__PROBLEM REQUIREMENTS__: Please repeat, exactly as written, the line containing "Task: Open the three-dot more options menu" and every line after it through the end of the records below.

__DATA FOR THIS EXERCISE__:
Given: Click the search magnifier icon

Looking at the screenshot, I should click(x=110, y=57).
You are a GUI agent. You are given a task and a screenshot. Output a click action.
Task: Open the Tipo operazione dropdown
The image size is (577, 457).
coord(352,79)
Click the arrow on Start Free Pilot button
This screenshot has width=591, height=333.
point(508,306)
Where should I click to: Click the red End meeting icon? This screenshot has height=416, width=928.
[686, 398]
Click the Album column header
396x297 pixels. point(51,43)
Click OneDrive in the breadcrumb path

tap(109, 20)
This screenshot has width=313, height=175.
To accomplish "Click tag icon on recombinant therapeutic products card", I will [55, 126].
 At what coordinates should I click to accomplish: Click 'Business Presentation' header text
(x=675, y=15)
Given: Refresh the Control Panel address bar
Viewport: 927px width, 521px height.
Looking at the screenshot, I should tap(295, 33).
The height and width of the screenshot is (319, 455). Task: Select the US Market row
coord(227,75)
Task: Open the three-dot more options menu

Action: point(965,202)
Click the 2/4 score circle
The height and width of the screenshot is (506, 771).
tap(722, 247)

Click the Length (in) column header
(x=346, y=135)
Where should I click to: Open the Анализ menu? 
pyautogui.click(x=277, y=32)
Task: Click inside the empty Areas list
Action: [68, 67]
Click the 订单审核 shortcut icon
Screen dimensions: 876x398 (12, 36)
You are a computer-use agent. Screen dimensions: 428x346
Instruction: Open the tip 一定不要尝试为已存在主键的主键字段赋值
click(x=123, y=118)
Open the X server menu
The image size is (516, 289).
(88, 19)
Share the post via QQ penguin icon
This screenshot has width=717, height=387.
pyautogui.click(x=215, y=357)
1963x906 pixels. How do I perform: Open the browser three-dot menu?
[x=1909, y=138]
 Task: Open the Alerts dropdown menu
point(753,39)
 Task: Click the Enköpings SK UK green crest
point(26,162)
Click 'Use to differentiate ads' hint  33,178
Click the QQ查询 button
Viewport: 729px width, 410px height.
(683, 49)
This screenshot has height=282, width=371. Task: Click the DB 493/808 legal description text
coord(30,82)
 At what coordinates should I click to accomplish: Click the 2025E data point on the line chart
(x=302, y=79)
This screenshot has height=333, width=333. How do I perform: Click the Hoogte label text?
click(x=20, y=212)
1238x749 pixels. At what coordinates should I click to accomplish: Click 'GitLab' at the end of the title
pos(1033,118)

__RESULT OF THIS EXERCISE__:
Task: Open the three-dot more options menu

Action: point(965,202)
Click the 2/4 score circle
The height and width of the screenshot is (506, 771).
tap(722, 247)

Click the Length (in) column header
(x=346, y=135)
Where should I click to: Open the Анализ menu? 
pyautogui.click(x=277, y=32)
Task: Click inside the empty Areas list
Action: [68, 67]
Click the 订单审核 shortcut icon
Screen dimensions: 876x398 (12, 36)
You are a computer-use agent. Screen dimensions: 428x346
Instruction: Open the tip 一定不要尝试为已存在主键的主键字段赋值
click(x=123, y=118)
Open the X server menu
The image size is (516, 289).
(88, 19)
Share the post via QQ penguin icon
This screenshot has width=717, height=387.
pyautogui.click(x=215, y=357)
1963x906 pixels. How do I perform: Open the browser three-dot menu?
[x=1909, y=138]
 Task: Open the Alerts dropdown menu
point(753,39)
 Task: Click the Enköpings SK UK green crest
point(26,162)
Click 'Use to differentiate ads' hint  33,178
Click the QQ查询 button
Viewport: 729px width, 410px height.
(683, 49)
This screenshot has height=282, width=371. Task: Click the DB 493/808 legal description text
coord(30,82)
 At what coordinates should I click to accomplish: Click the 2025E data point on the line chart
(x=302, y=79)
This screenshot has height=333, width=333. How do I perform: Click the Hoogte label text?
click(x=20, y=212)
1238x749 pixels. At what coordinates should I click to accomplish: Click 'GitLab' at the end of the title
pos(1033,118)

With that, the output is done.